The UN Special Rapporteur on Human Rights Defenders has called on the Egyptian government to stop targeting members of rights group Egyptian Initiative for Personal Rights (EIPR).
As part of its widening crackdown on free speech, which includes rights organisations, the Egyptian government has targeted the EIPR, escalating its repression in 2020.
Authorities have raided the home of EIPR’s Administrative Manager Mohamed Basheer and Executive Director Gasser Abdel-Razek and arrested head of the Criminal Justice Unit Karim Ennarah whilst he was on holiday.
The government also arrested founder and journalist Hossam Bahgat and EIPR researcher Patrick Zaki when he was returning home from Italy to visit his family.
UN Special Rapporteur Mary Lawlor’s communication raised the issue of pending charges against Zaki, who has written about the discrimination faced by Copts in the country and was held incommunicado, beaten and tortured by electric shock.
In December, Zaki was released from prison after 22 months in pretrial detention but must stand trial again in June on charges of “spreading false news inside Egypt and abroad” and the “misuse of social media.”
Zaki will be tried at the Emergency State Security Misdemeanours Court, even though such courts were dissolved along with the state of emergency in October 2021.
Egyptian authorities have said that individuals referred to the ESSC before the state of emergency was dissolved will still have their cases tried there, despite criticism by rights watchdogs.
Lawlor also raised the issue of the travel bans, asset freezes and pending charges against Gasser Abdel Razek, Karim Ennarah and EIPR administrative manager Mohamed Basheer.
Bashir was arrested in November 2020 and questioned about a meeting held earlier that month in which 13 foreign ambassadors and diplomats discussed human rights.
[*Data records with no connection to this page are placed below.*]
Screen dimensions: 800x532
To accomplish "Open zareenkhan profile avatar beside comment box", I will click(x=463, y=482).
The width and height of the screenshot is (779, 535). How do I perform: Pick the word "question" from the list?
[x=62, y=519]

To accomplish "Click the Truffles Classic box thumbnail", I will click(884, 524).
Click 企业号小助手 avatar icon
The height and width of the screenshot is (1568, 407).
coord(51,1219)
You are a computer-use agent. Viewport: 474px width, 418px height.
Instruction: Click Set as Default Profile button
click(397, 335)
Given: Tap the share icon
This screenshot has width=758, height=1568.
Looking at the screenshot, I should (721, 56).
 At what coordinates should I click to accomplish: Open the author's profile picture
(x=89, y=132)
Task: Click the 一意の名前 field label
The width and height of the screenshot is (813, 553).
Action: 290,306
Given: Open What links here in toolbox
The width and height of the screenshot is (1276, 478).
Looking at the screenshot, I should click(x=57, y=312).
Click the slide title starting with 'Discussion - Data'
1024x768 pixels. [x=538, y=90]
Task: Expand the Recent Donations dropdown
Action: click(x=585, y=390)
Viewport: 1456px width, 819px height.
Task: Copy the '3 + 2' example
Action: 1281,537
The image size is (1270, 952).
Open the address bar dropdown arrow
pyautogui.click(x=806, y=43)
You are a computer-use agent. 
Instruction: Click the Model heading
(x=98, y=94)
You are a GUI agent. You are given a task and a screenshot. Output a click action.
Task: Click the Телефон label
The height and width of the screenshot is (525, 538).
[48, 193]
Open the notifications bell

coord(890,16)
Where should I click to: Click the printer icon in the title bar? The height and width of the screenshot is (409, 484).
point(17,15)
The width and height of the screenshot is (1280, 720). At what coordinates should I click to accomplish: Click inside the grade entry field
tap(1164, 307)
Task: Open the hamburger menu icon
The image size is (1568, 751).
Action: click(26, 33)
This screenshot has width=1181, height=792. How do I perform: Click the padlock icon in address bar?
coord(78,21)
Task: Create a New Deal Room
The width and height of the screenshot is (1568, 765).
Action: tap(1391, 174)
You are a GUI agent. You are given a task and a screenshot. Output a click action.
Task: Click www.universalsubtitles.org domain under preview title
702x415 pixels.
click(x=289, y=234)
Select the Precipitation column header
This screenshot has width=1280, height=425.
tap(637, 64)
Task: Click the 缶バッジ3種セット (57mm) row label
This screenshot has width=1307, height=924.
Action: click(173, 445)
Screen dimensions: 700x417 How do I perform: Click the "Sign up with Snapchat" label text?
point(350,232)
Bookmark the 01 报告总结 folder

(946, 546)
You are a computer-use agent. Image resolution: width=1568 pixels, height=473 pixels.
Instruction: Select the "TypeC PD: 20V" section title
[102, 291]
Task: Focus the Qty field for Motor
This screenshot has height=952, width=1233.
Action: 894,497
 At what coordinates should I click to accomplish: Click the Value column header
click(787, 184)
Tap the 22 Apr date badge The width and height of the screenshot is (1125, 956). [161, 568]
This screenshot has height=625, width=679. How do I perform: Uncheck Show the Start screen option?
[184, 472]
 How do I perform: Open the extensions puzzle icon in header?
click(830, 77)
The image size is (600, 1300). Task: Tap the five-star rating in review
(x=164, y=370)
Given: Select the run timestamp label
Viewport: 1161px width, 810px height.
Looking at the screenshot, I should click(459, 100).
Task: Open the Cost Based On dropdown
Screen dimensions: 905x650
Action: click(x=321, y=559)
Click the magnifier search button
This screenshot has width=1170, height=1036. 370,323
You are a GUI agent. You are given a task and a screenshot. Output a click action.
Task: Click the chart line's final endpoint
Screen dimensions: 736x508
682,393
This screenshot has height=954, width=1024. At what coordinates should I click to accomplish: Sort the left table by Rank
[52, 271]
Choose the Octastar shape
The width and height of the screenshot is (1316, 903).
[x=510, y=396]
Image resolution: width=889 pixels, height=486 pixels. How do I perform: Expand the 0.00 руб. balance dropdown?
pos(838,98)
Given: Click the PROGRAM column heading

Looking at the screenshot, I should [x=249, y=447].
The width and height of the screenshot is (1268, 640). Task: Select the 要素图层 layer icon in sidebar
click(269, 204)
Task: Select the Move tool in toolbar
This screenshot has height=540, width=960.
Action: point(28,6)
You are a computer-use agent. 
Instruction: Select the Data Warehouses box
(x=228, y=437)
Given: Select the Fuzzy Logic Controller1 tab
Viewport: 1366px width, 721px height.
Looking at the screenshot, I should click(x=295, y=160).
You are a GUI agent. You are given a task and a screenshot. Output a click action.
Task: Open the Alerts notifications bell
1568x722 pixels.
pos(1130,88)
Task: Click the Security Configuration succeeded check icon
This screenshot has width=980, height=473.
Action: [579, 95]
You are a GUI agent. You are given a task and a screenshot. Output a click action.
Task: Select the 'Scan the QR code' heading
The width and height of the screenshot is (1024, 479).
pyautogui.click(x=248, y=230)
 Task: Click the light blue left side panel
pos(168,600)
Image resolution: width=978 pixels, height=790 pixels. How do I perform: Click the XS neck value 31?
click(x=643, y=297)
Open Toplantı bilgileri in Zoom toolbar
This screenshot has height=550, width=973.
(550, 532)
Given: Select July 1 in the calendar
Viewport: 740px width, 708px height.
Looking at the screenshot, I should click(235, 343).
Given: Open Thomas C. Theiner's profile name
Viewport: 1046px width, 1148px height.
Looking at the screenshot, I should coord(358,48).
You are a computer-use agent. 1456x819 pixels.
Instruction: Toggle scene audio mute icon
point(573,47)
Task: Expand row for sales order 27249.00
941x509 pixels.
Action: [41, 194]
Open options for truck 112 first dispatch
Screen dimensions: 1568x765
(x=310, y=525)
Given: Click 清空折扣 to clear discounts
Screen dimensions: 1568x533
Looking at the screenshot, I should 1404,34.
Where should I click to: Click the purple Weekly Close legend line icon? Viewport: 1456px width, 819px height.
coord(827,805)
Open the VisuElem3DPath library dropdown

Razek and Ennarah were also arrested after this meeting.
All three have since been released but the charges against them have not been dropped. Zaki, Razek, Ennarah and Basheer have all been accused of terror-related crimes.
There is also a travel ban and asset freeze against Hossam Baghat who has a criminal case against him over foreign funding received by Egyptian human rights organisations, known as Case 173.
Case 173 dates back to December 2011 when security services raided the headquarters of several NGOs and accused them of creating a foreign plot to destabilise Egypt and receiving foreign funds without approval.
Lawlor’s communication expressed “serious concern as to the criminalisation of legitimate human rights activities” carried out by EIPR staff.
“We reiterate our concern about the vagueness of the counterterrorism and national security legislation in Egypt. We note with concern that this legislation is being misused to target, inter alia, human rights defenders critical to the government.”